Energy efficiency, key to achieving net zero emissions

At the 8th IEA World Conference on Energy Efficiency, 45 countries pledged to increase their efforts in energy efficiency, a pillar of the global energy transition towards net zero emissions by 2050. 

From June 6 to 8, the International Energy Agency (IEA) organised the 8th International Conference on Energy Efficiency in Versailles, France. 

45 government representatives pledged to support policies to continue their efforts to improve the annual rate of energy efficiency globally. 

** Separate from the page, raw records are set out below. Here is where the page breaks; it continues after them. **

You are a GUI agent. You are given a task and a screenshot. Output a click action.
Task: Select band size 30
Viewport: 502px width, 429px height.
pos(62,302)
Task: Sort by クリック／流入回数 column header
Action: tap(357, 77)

According to the report* published as part of the event, global progress in energy efficiency, as measured by improvements in primary energy intensity, increased to 2.2% in 2022, twice the average over the previous five years. Doubling efficiency improvement to above 4% per annum over this decade, to align with the IEA’s Net Zero Scenario, would lower global energy demand by 190 EJ and CO2 emissions from fuel combustion by almost 11 Gt by 2030, or almost one third of current global energy consumption and emissions. 


Global energy demand grew by around 1% in 2022. Without progress in energy efficiency, this would have been almost three times higher. 

Energy efficiency policies have strengthened globally. Major energy efficiency-related policy announcements from countries covering 

over 70% of the world’s energy consumption were introduced in 2022 and 2023. The IEA cites the United States, the European Union, Japan, India, Chile, Nigeria, Argentina and South Africa. 


The refrigeration, air-conditioning and heat-pump sector is fully involved in this objective of accelerating energy efficiency. 

Sales of heat pumps increased by over 10% globally in 2022, and by nearly 40% in Europe. In France and the United States, the installation of new residential heat pumps overtook those of fossil fuel-based heating systems for the first time. 

Mandatory minimum energy efficiency performance standards (MEPS) 

are now in place in over 100 countries. Around 90% of both air conditioning and refrigeration energy consumption is covered by MEPS (compared with around 45% and 55% in 2000).  


The IIR was invited to this conference and its technical sessions. The refrigeration sector in general was the focus of several debates.